China weekly: Steel prices drop w-o-w tracking downtrend in SHFE futures

  • Politburo meeting fails to deliver significant stimulus
  • Iron ore spot prices drop but Aussie met coal edges up

China’s steel market witnessed a downtrend this week amid drop in Shanghai Futures Exchange (SHFE) contracts. Domestic steel product prices, including billet, hot-rolled coil (HRC) and rebar, fell w-o-w. Moreover, in the raw materials segment, iron ore prices dipped w-o-w.

1.Iron ore spot prices drop w-o-w: The benchmark iron ore fines spot prices fell $4/t w-o-w to $99/dmt CFR China on 1 August driven by weak market sentiment after the recent Politburo meeting fell short of expectations. Mills restocked only as per requirement, while traders stayed cautious. Portside trading was muted and the physical market weak. Port prices dipped on low interest, though strong demand and a wider Fe 65/62% spread kept high-grade fines prices firm.

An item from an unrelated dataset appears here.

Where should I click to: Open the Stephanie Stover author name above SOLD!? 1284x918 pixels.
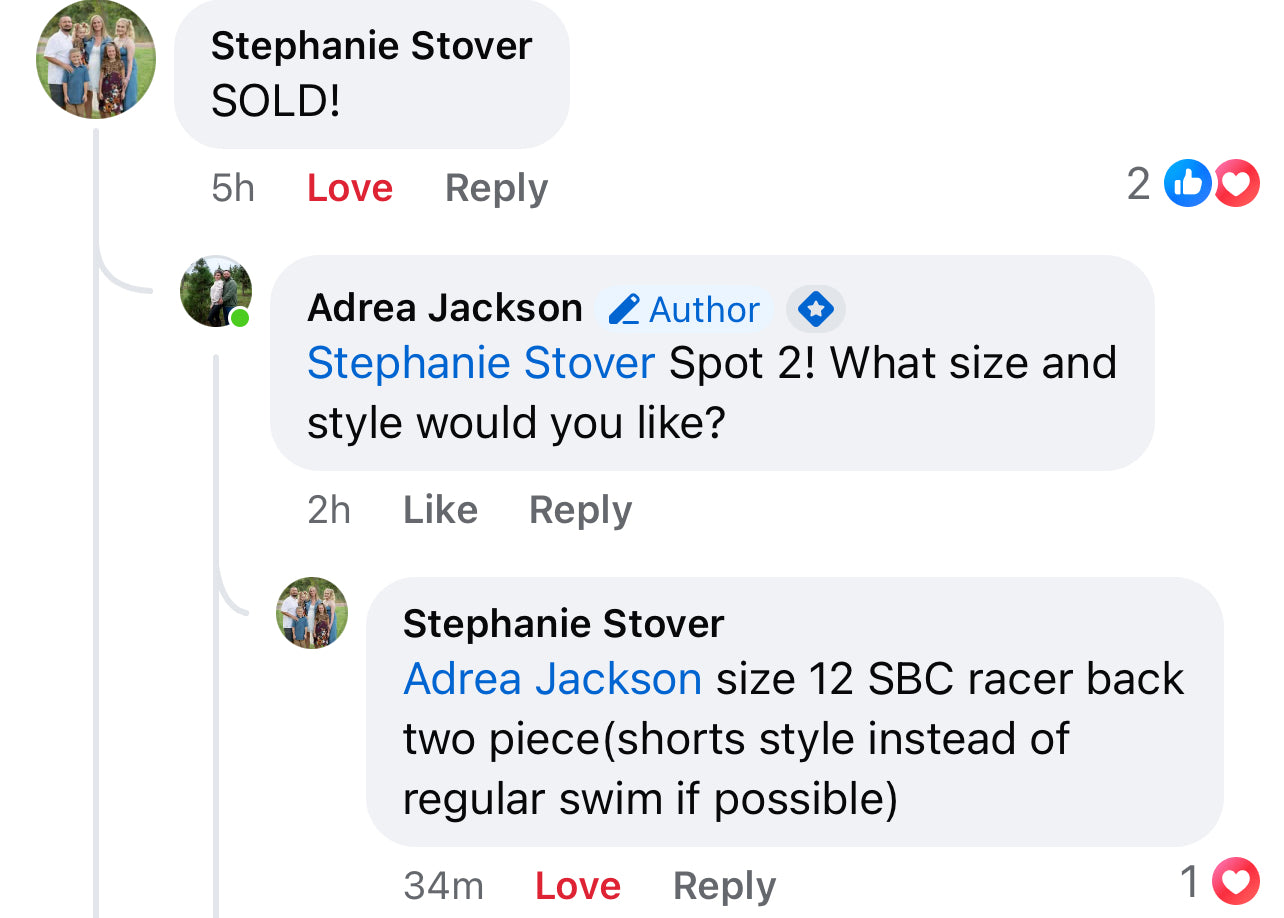pyautogui.click(x=371, y=46)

Iron ore inventory at Chinese ports fell by 0.75 mnt w-o-w to 130.3 mnt on 31 July, as per SteelHome data.

a) Spot pellet premium edges up w-o-w: Spot pellet premium for Fe 65% grade pellet increased by $1.2/t w-o-w to $18.65/t CFR China on 30 Aug.

b) Spot lump premium flat w-o-w: Spot lump premium held largely stable at $0.1830/dmtu on 1 Aug.

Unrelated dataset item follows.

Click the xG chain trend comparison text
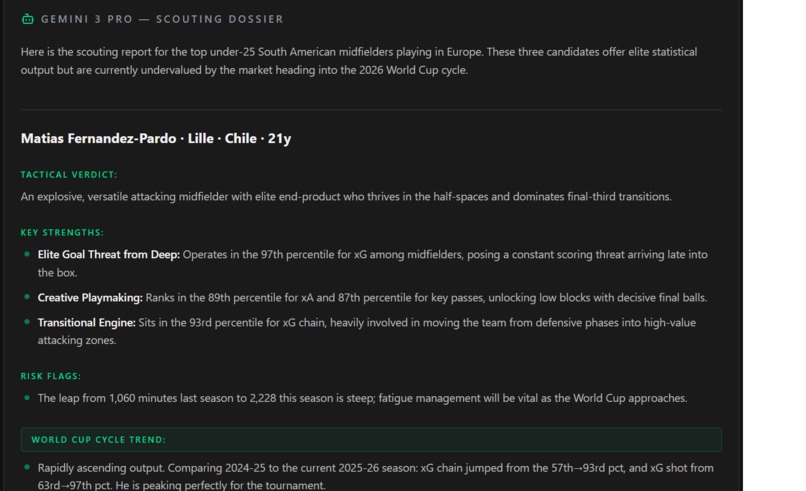This screenshot has height=491, width=806. pyautogui.click(x=375, y=477)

2.Coking coal prices edge up w-o-w: Seaborne coking coal prices saw a marginal uptick in recent trades, with Australian PHCC rising $6/t w-o-w to $183/t FOB. In China, met coke prices have climbed RMB 200–220/t since mid-July amid strong demand, tight supply, and high coal costs. Despite shrinking margins, producers may push for a fifth hike soon.

3.Billet prices drop by RMB 100/t w-o-w: Steel billet prices in Tangshan declined by RMB 100/t ($14/t) w-o-w to RMB 3,060/t ($425/t, including VAT) as of 1 August. After starting the week with a steep drop on 28 July, prices recovered slightly mid-week but failed to sustain gains amid weak market sentiment. The overall decline was driven by falling raw material costs, the absence of fresh economic stimulus, and caution over potential US tariffs.

While brief support came from positive trade signals and government interventions, market activity remained largely limited to need-based buying.

4.Domestic HRC prices drop: China’s HRC offers dropped by RMB 50/t ($7/t) w-o-w to RMB 3,240/t ($449/t) against RMB 3,290/t ($456/t) following the decline in SHFE futures. SHFE HRC futures fell by RMB 69/t ($10/t) w-o-w to RMB 3,408/t ($473/t) on 1 August against RMB 3,477/t ($482/t) on 25 July.

Moreover, Chinese HRC export offers increased by $12/t w-o-w to $490/t against $478/t a week ago. Moreover, market participants adopted a wait-and-watch approach amid increased price volatility.

5.Domestic rebar prices decline: China’s rebar declined by RMB 40/t ($6/t) w-o-w to RMB 3,270/t ($453/t) against RMB 3,280/t ($459/t), a week ago. SHFE rebar futures (October 2025 contract) stood at RMB 3,213/t ($446/t) on 1 August, declined by RMB 103/t ($14/t) as compared to RMB 3,316/t ($463/t) on 26 July.

Rebar prices witnessed a decline as end-user demand remained subdued in various regions, weighed down by extreme weather conditions like heavy rain. Additionally, a drop in the futures market added further pressure on spot prices, market sources noted.

China’s Shagang Steel has increased its rebar and wire rod prices by RMB 200/t ($28/t) for early-Aug’25 sales, as per sources. Prices of rebars, coiled rebars, and wire rods were as follows:

  • Rebars (16-25 mm): RMB 3,550/t ($492/t)
  • Coiled rebars (8-10 mm): RMB 3,710/t ($514/t)
  • Wire rods (6-10 mm): RMB 3,620/t ($502/t)


Outlook

Chinese steel prices may remain stable in the near term amid supply cuts and improving demand. Moreover, prices could see a slight dip, but expected production cuts in China and the gradual return of seasonal demand are likely to support the market and prices.